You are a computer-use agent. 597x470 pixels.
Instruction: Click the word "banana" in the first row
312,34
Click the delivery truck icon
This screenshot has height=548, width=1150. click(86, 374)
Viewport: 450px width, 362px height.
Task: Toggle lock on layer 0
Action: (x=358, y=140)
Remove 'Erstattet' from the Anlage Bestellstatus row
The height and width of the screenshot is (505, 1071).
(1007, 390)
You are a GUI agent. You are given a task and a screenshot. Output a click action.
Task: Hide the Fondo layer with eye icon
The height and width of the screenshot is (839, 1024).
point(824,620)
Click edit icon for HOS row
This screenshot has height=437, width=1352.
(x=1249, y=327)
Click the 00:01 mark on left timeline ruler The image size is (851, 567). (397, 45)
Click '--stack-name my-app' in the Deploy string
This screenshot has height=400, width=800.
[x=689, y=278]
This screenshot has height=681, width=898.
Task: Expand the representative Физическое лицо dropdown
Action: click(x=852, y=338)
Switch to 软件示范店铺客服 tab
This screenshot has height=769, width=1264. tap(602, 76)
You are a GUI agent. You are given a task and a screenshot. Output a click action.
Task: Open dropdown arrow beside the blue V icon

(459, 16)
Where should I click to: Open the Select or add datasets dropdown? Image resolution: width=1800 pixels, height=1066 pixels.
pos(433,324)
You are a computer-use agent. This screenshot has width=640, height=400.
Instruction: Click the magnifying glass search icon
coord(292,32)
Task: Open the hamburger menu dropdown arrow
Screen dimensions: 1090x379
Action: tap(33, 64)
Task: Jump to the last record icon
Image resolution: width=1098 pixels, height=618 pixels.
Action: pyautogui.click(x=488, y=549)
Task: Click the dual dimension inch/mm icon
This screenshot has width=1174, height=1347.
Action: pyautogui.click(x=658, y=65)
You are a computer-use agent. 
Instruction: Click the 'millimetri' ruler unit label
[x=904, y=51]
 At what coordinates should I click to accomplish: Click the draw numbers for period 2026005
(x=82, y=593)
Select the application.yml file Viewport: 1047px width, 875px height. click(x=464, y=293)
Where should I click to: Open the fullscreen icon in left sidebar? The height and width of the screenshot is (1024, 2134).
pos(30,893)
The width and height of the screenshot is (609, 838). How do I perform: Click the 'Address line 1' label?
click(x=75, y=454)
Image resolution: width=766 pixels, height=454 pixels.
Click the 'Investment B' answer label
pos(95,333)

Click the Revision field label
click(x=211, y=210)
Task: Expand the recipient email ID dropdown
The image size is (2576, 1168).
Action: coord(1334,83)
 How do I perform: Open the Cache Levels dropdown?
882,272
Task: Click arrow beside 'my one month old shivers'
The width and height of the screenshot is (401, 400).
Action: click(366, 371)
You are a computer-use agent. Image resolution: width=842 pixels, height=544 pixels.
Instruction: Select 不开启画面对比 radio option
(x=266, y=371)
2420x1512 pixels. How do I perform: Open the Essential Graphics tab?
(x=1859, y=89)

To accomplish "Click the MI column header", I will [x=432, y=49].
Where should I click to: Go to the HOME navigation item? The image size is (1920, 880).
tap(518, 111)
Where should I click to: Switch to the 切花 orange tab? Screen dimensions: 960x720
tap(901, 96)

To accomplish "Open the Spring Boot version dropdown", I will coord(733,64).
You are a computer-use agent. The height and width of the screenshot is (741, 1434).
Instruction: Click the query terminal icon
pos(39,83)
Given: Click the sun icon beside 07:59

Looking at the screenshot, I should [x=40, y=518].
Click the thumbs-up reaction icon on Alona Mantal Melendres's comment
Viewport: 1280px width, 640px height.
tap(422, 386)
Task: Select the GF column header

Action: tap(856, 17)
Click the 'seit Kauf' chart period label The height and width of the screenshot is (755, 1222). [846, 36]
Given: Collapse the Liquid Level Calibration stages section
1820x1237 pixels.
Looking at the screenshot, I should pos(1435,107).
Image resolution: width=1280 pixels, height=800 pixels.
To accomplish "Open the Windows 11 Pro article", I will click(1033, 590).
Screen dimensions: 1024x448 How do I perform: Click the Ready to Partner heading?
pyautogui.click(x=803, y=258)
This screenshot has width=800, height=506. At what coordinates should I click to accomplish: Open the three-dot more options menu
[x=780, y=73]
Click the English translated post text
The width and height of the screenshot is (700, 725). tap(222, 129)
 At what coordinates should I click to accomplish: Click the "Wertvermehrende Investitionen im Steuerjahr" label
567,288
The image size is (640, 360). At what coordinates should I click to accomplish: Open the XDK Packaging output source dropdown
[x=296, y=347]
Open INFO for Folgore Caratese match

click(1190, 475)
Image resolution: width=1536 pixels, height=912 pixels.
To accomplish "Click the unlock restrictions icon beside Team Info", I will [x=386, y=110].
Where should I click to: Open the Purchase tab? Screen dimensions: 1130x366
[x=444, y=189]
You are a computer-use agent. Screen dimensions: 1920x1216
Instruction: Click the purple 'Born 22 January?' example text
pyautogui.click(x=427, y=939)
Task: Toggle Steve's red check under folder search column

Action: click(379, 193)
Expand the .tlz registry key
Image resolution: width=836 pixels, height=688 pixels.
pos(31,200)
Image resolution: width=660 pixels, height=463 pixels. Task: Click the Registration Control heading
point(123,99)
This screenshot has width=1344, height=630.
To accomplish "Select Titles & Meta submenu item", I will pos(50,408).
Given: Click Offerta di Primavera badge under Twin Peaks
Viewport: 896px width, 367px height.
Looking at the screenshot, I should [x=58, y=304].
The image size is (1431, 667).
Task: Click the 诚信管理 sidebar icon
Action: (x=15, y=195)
=-=-=
* **Exercise goal**
For each line in the entries that holds "will", return that line.

* **Exercise solution**
To accomplish "Click the MI column header", I will [x=432, y=49].
To accomplish "Open the Spring Boot version dropdown", I will coord(733,64).
To accomplish "Open the Windows 11 Pro article", I will click(1033, 590).
To accomplish "Click the unlock restrictions icon beside Team Info", I will [x=386, y=110].
To accomplish "Select Titles & Meta submenu item", I will pos(50,408).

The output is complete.